WHAT TO WORK ON - Your job is to give again, exactly and with no additions, the lines in the records below from the one with "This screenshot has width=1024, height=540." through the one with "Add product to", both included. Omit the pictures.

RECORD EXTRACTS -
□ □ □ □
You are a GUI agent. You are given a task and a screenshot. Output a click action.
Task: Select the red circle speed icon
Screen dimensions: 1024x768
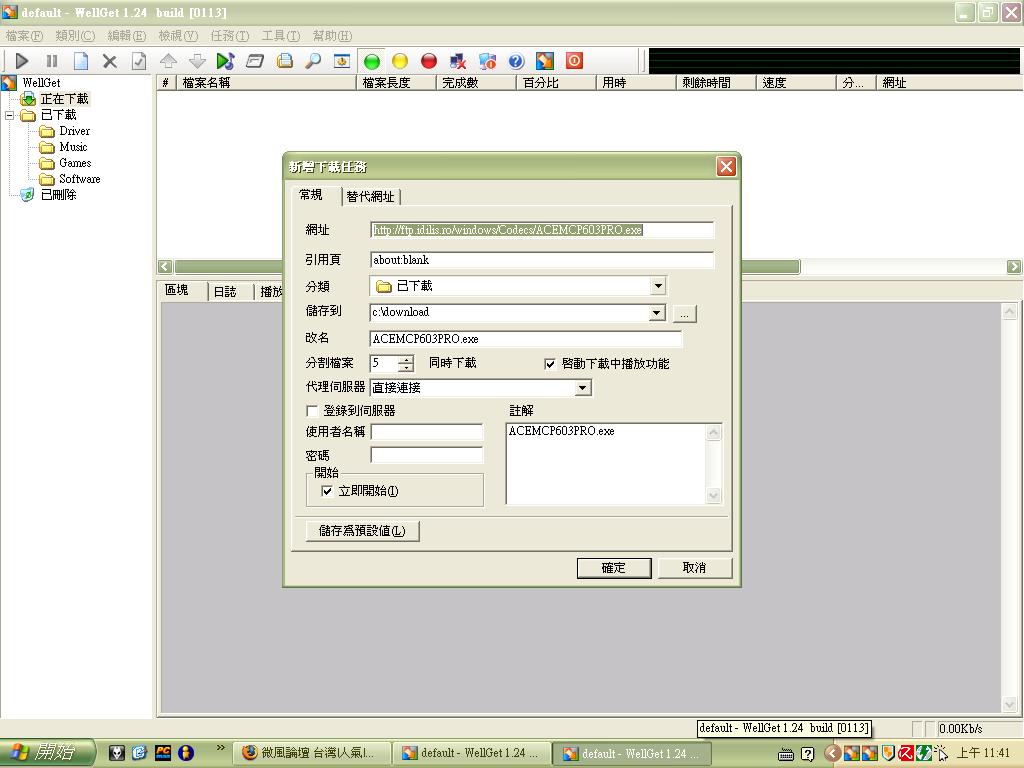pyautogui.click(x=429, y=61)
□ □ □ □
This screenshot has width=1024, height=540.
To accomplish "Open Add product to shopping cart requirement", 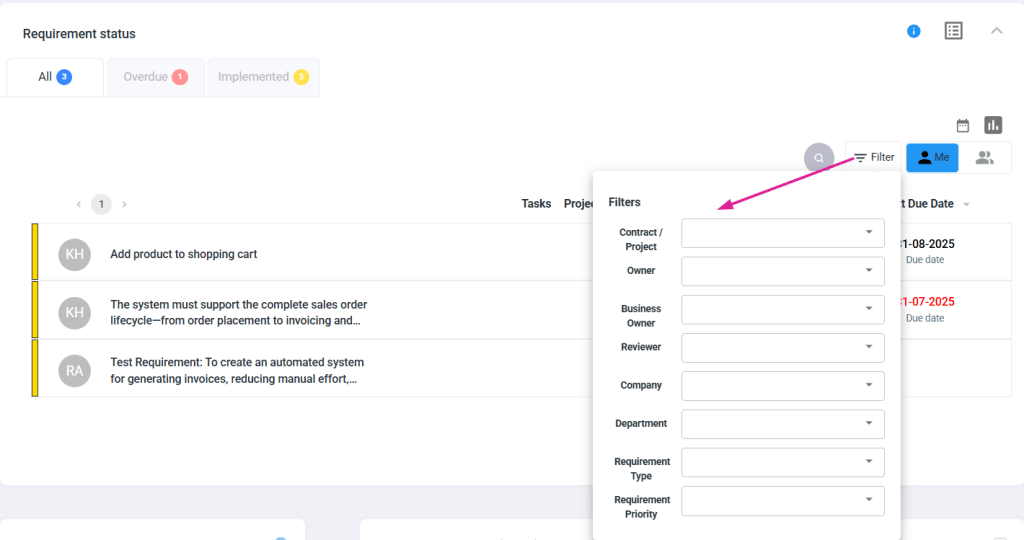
□ □ □ □
RESPONSE AREA -
This screenshot has width=1024, height=540.
To accomplish "Open Add product to shopping cart requirement", 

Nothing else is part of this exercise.